Non-GAAP Financial Measures

Tableau believes that the use of non-GAAP gross profit and gross margin, non-GAAP operating income (loss) and operating margin, non-GAAP net income (loss), non-GAAP net income (loss) per basic and diluted common share and free cash flow is helpful to its investors. These measures, which are referred to as non-GAAP financial measures, are not prepared in accordance with generally accepted accounting principles in the United States, or GAAP. Non-GAAP gross profit is calculated by excluding stock-based compensation expense and expense related to amortization of acquired intangible assets, each to the extent attributable to the cost of revenues, from gross profit. Non-GAAP gross margin is the ratio calculated by dividing non-GAAP gross profit by total revenues. Non-GAAP operating income (loss) is calculated by excluding stock-based compensation expense and expense related to amortization of acquired intangible assets from operating income (loss). Non-GAAP operating margin is the ratio calculated by dividing non-GAAP operating income (loss) by total revenues. Non-GAAP net income (loss) is calculated by excluding stock-based compensation expense, expense related to amortization of acquired intangible assets and non-GAAP income tax adjustments from net income (loss). Non-GAAP net income (loss) per basic and diluted common share is calculated by dividing non-GAAP net income (loss) by the basic and diluted weighted average shares outstanding. Non-GAAP diluted weighted average shares outstanding includes the effect of dilutive shares in periods of non-GAAP net income.

Non-GAAP financial information is adjusted for a tax rate equal to Tableau's estimated tax rate on non-GAAP income over a three-year financial projection. This long-term rate is based on Tableau's estimated annual GAAP income tax rate forecast, adjusted to account for items excluded from GAAP income in calculating the non-GAAP financial measures. To determine this long-term non-GAAP tax rate, Tableau evaluates a three-year financial projection that excludes the impact of non-cash stock-based compensation expense and expense related to amortization of acquired intangible assets. The long-term non-GAAP tax rate takes into account other factors including Tableau's current operating structure, its existing tax positions in various jurisdictions and key legislation in major jurisdictions where Tableau operates.

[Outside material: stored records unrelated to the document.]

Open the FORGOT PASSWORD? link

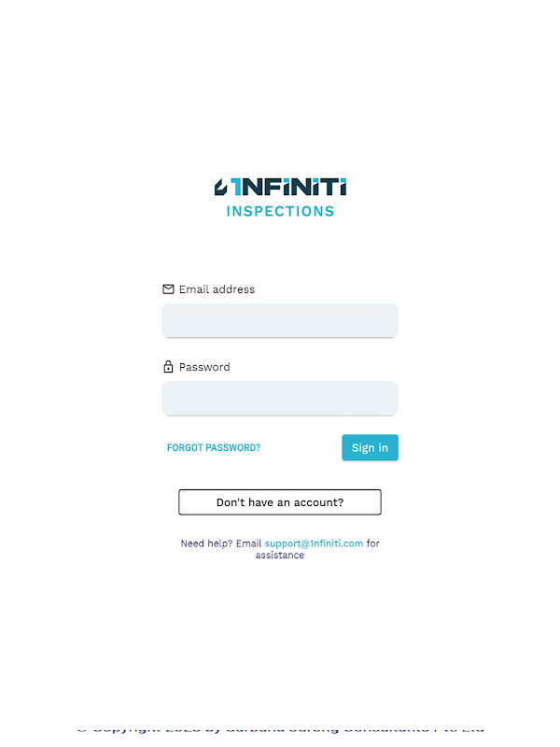pos(214,448)
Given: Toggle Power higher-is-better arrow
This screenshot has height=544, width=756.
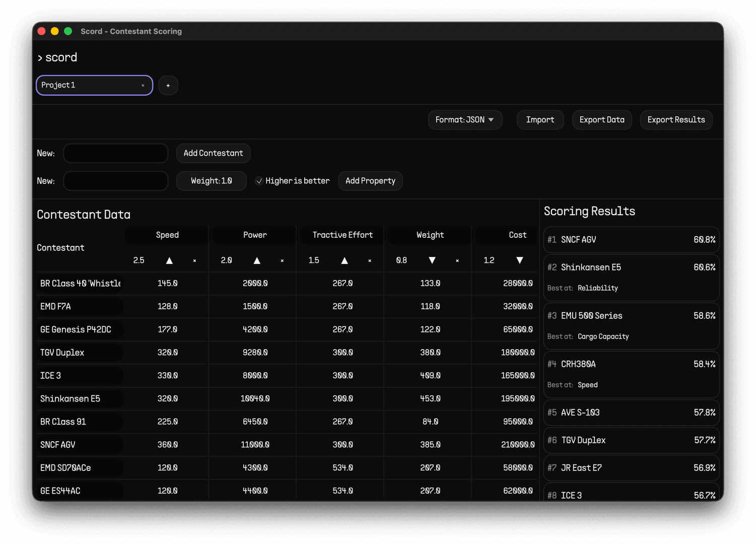Looking at the screenshot, I should click(x=257, y=260).
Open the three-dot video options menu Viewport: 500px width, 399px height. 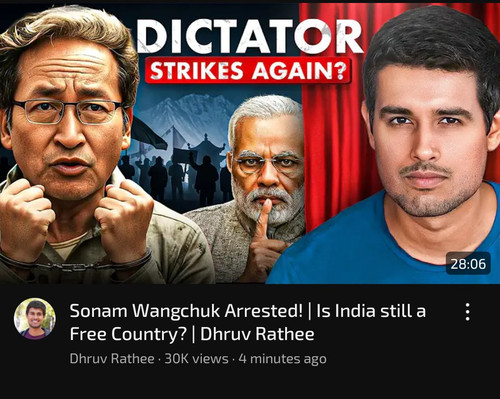pyautogui.click(x=468, y=312)
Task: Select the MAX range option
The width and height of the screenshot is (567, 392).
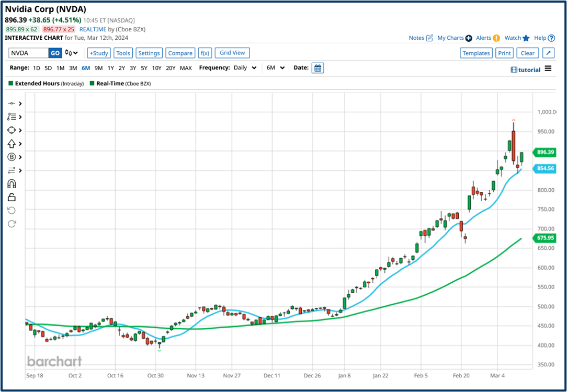Action: [186, 67]
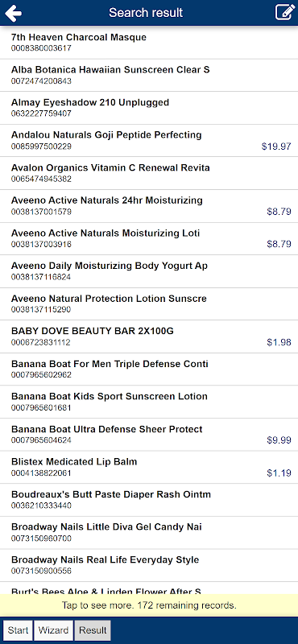Open Broadway Nails Little Diva Gel

tap(149, 532)

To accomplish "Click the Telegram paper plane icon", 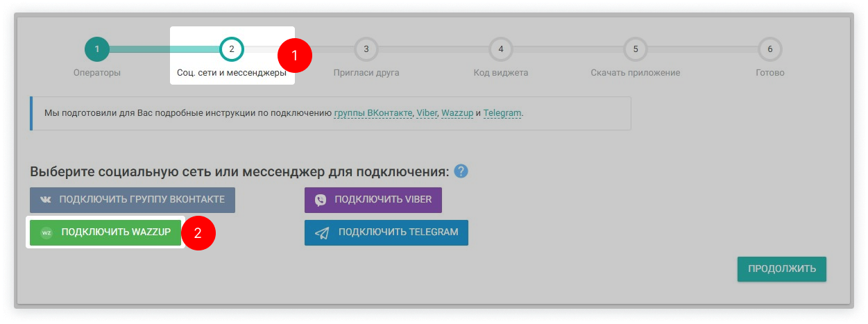I will 322,232.
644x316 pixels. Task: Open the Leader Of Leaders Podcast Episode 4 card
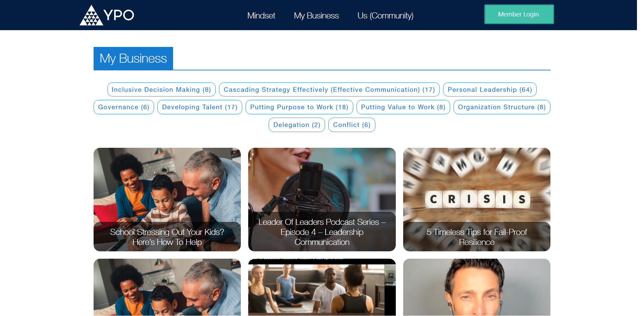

The long-term non-GAAP tax rate applied to the year ended December 31, 2018 was 20%. The long-term non-GAAP tax rate applied to the year ended December 31, 2017 was 30%. Tableau applied these same non-GAAP tax rates to its financial results presented in accordance with ASC 606 and ASC 605. The long-term non-GAAP tax rates assume the Company's deferred income tax assets will be realized based upon projected future taxable income excluding stock-based compensation expense. The Company anticipates using the long-term non-GAAP tax rate of 20%, applied to the year ended December 31, 2018, in future periods and may provide updates to this rate on an annual basis, or more frequently if material changes occur.

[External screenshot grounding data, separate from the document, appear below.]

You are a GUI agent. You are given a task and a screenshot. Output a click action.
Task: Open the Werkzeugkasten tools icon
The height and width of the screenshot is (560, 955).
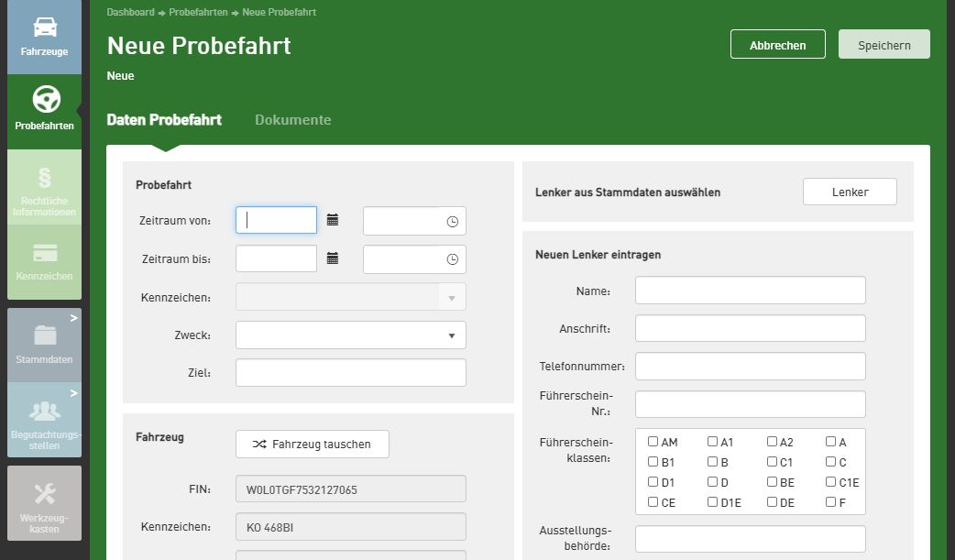[x=45, y=494]
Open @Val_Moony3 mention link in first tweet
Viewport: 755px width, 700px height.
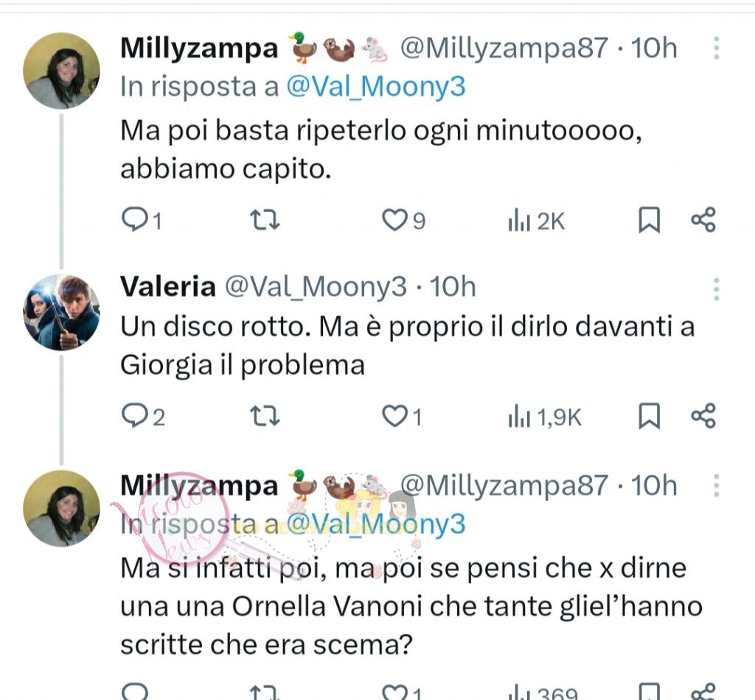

Because of varying available valuation methodologies, subjective assumptions and the variety of equity instruments that can impact a company's non-cash expenses, Tableau believes that providing non-GAAP financial measures that exclude stock-based compensation expense allow for meaningful comparisons between its operating results from period to period. The expense related to amortization of acquired intangible assets is dependent upon estimates and assumptions, which can vary significantly and are unique to each asset acquired; therefore, Tableau believes non-GAAP measures that adjust for the amortization of acquired intangible assets provides investors a consistent basis for comparison across accounting periods. All of these non-GAAP financial measures are important tools for financial and operational decision-making and for evaluating Tableau's own operating results over different periods of time.

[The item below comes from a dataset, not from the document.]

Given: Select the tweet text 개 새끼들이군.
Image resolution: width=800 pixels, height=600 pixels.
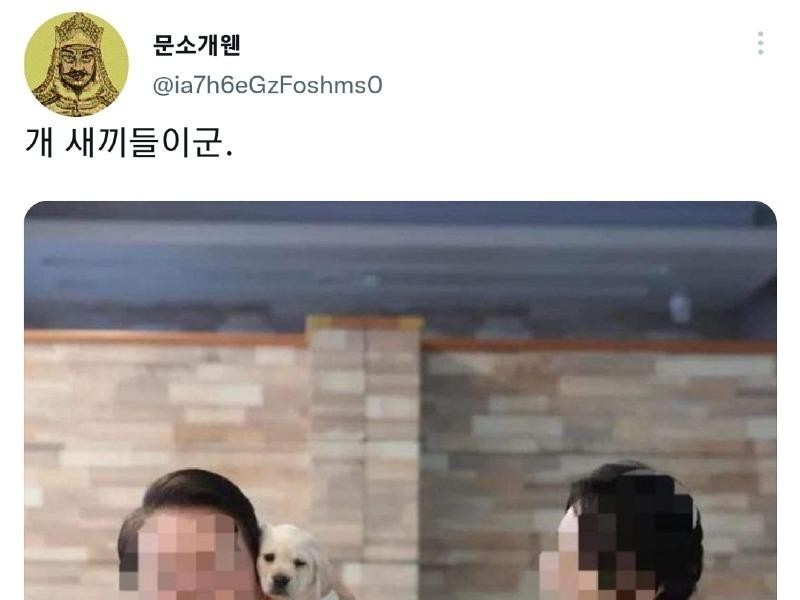Looking at the screenshot, I should 129,142.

Tableau calculates free cash flow as net cash provided by operating activities less net cash used in investing activities for purchases of property and equipment. Tableau considers free cash flow to be a liquidity measure that provides useful information to management and investors about the amount of cash generated by Tableau's business that can be used for strategic opportunities, including investing in Tableau's business, making strategic acquisitions, repurchasing Tableau's common stock and strengthening Tableau's balance sheet. All of Tableau's non-GAAP financial measures are important tools for financial and operational decision-making and for evaluating Tableau's operating results over different periods of time.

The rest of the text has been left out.